Restrict the output to the lines below starting at the one that contains "Open the color wheel picker" and ending at the one that contains "This screenshot has width=917, height=640.", and restate them word for word, both ends included.

- Data provided
-=-=-
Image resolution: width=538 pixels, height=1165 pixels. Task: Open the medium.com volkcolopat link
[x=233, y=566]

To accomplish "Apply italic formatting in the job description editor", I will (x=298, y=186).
-=-=-
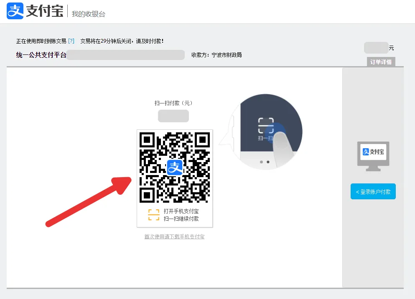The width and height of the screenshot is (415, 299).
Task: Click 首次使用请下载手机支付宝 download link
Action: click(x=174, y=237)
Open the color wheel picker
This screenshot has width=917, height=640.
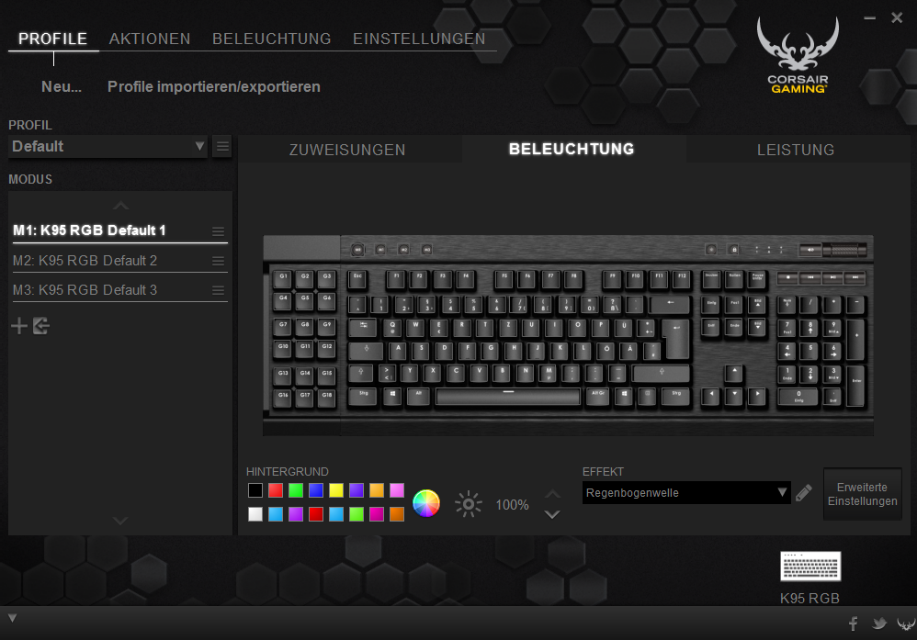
-=-=-
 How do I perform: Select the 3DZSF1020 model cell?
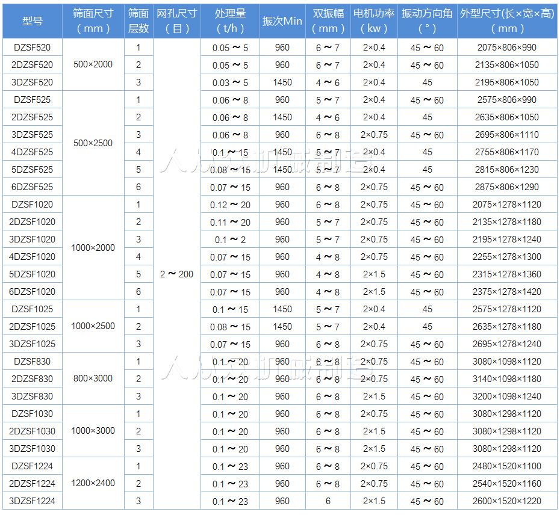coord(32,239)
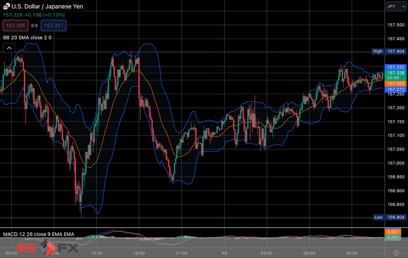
-=-=-
- Response to this exercise
Open the color wheel picker
This screenshot has width=917, height=640.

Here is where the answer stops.